DISPOSITIVO DE VISIBILIZACIÓN
1.1. Abandono y dependencia al sistema de salud de las personas con discapacidad psíquica en Chile
En Chile existen alrededor de 350.000 personas con discapacidad mental que sufren discriminación y exclusión social, constituyendo un problema social que el Estado no ha abordado adecuadamente (Observatorio de Derechos Hhumanos de las Personas con Discapacidad Mental, 2014).

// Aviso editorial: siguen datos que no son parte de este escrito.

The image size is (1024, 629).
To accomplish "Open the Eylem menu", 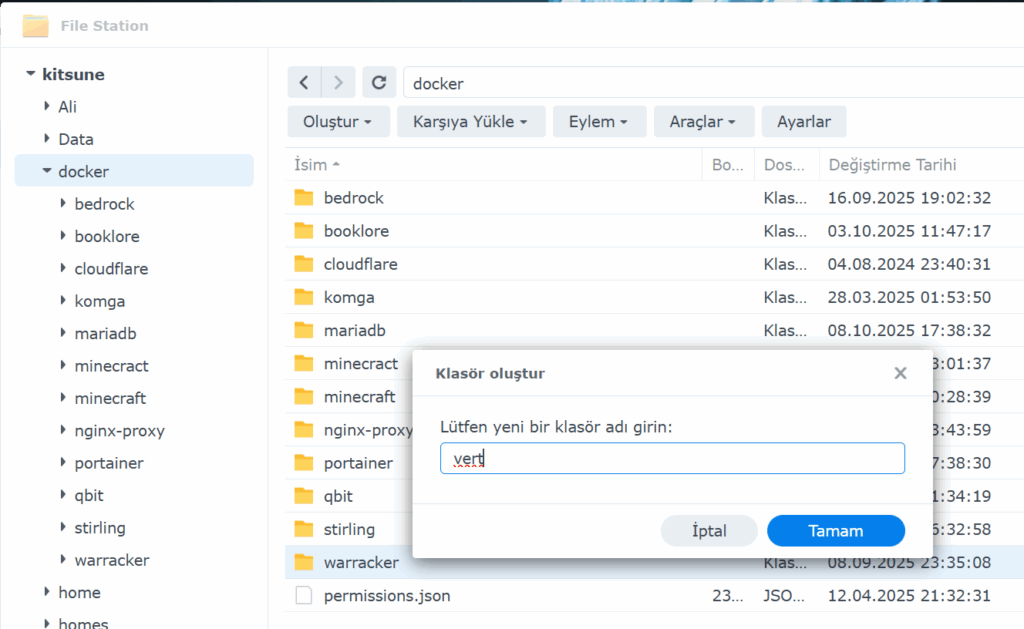I will click(x=598, y=121).
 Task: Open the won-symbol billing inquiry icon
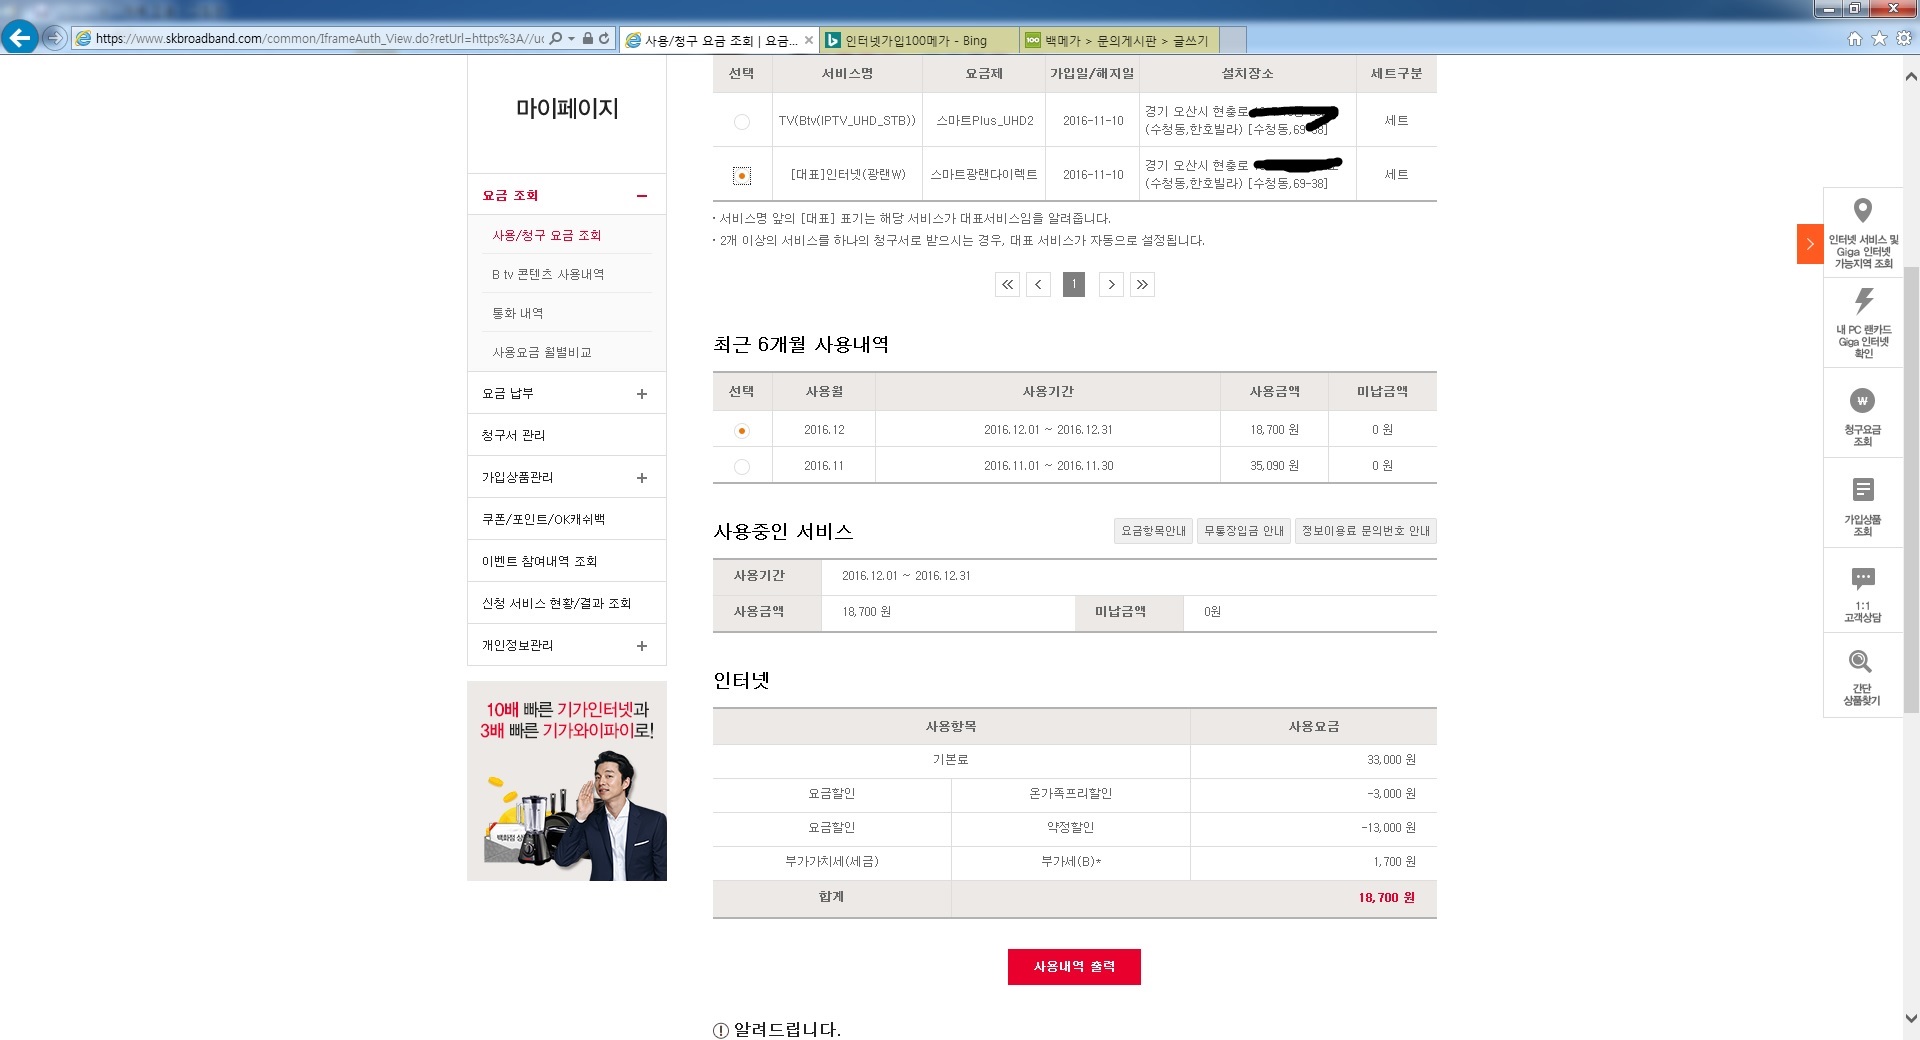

En este sentido, Chile no se posee una ley específica sobre salud mental sino que tienen influencia y se aplican varias legislaciones diferentes en la materia (Escuela de Salud Pública Dr. Salvador Allende Gossens, 2014). Algunas de estas leyes han sido cuestionadas tanto internacionalmente como por diversas agrupaciones de usuarios y organismos. Las principales observaciones que se han formulado son las siguientes:
No se reconoce el derecho a la capacidad jurídica de las personas con discapacidad psíquica. Se permite declarar la interdicción con facilidad y nombrar un curador para que maneje sus bienes. Se puede negar su derecho a conocer la información de su ficha clínica a criterio del médico tratante. No se contempla la creación de una autoridad independiente para supervisar las hospitalizaciones involuntarias y otras restricciones de derechos, ni establece mecanismos de apelación. No reconoce su derecho exclusivo a dar consentimiento para procedimientos irreversibles (como es el caso de la esterilización y psicocirugía). Se permite que las remuneraciones de las personas con discapacidad psíquica sean menores al ingreso mínimo (Escuela de Salud Pública Dr. Salvador Allende Gossens, 2014).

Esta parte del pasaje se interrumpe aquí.